Fleming Rutledge is a preacher and teacher known throughout the US, Canada, and parts of the UK. She is the author of eight books, all from Eerdmans Publishing. Her most recent book, The Crucifixion: Understanding the Death of Jesus Christ, is the product of the work of a lifetime and is being described as a new classic on the subject.
One of the first women to be ordained to the priesthood of the Episcopal Church, she served for fourteen years on the clergy staff at Grace Church on Lower Broadway at Tenth Street, New York City.
Fleming and her husband celebrated their 50th anniversary in 2009 and have two daughters and two grandchildren. She is a native of Franklin, Virginia.
Ruminations: Should a mosque be a cathedral? or vice versa?
Friday, November 05, 2010
Should a mosque be a cathedral? or vice versa?My parents spent almost a month touring Spain in the 1950s. Their glowing reports made a tremendous impression on me and my sister.
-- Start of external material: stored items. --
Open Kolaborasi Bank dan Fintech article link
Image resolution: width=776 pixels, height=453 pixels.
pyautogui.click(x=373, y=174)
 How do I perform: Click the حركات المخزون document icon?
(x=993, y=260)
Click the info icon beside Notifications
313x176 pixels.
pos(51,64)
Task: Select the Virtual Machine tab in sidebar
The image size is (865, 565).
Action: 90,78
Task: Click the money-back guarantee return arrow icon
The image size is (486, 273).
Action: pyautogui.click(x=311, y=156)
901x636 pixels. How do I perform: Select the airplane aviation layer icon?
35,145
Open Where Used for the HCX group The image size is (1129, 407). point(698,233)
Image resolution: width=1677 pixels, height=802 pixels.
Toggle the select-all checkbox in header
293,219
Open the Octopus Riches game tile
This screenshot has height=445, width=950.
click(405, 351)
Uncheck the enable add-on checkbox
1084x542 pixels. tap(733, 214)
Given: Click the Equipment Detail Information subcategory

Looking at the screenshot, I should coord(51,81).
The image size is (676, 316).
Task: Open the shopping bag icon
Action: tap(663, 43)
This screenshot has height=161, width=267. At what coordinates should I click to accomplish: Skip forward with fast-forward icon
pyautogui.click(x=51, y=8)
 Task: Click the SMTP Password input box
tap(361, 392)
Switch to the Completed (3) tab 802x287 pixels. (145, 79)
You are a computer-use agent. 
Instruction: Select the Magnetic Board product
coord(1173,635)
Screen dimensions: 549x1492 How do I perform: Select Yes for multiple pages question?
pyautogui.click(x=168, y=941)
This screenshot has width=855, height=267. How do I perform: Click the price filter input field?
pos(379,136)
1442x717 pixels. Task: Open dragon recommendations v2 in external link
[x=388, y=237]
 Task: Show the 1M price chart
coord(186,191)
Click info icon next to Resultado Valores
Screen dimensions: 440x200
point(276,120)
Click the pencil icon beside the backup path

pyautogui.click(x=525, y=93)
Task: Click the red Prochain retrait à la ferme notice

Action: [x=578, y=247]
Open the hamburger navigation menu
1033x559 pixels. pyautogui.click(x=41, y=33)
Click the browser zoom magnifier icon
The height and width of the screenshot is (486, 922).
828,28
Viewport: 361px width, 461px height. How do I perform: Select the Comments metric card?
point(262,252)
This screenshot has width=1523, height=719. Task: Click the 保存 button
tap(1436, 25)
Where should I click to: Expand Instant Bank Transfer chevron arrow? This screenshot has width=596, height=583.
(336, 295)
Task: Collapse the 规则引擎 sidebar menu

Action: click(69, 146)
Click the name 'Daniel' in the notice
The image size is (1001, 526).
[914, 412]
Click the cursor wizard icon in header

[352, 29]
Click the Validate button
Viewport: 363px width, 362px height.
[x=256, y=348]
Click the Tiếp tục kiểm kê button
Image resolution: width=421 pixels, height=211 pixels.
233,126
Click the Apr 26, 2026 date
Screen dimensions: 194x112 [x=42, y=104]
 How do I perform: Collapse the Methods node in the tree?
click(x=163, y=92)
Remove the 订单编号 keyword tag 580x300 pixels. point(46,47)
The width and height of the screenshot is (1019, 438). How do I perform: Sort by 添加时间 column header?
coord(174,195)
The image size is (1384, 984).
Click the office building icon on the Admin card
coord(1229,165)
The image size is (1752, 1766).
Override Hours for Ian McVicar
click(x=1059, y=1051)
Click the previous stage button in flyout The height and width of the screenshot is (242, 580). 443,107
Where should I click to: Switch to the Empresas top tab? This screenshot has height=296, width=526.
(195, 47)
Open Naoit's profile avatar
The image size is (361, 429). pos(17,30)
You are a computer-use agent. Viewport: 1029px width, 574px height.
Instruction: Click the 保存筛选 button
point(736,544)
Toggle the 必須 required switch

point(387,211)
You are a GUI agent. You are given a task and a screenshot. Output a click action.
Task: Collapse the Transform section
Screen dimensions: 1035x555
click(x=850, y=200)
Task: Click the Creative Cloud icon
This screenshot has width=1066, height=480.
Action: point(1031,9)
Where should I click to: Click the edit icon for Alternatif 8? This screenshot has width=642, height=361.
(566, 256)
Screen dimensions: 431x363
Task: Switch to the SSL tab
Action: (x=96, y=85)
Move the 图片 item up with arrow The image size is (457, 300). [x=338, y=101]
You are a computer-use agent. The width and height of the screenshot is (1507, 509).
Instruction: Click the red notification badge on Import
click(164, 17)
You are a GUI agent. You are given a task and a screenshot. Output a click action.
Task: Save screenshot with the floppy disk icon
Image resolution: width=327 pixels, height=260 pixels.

I particularly remember their rapturous appreciation of the architecture of Muslim Spain--Al Andalus. They thought the Alhambra was one of the most wonderful things they had ever seen.
Reports come today of the Roman Catholic Church's push to have the Mezquita de Cordoba off-limits to praying Muslims and to remove the word "mosque" from the signs identifying this great building (a UNESCO world-heritage site) as a "mosque-cathedral." The Church argues that the magnificent example of Moorish architecture, begun by the caliphs as a mosque in the eighth century, has been a cathedral ever since the Christian reconquest of Spain in the 13th. Complicating the matter is the fact that Pope Benedict XVI comes to Spain this weekend, on his quest to strengthen Catholicism in Europe. The New York Times article can be found here: http://www.nytimes.com/2010/11/05/world/europe/05cordoba.html?_r=1&scp=1&sq=cordoba&st=cse
The struggle between Muslims and Christians for this soul of this world-famous monument escalated on Good Friday this year when a group of Muslims came into the "cathedral" and began to pray loudly, resisting all efforts to eject them. Some Muslims are now seeking a space set aside for them in the building, much to the dismay of the Catholic authorities.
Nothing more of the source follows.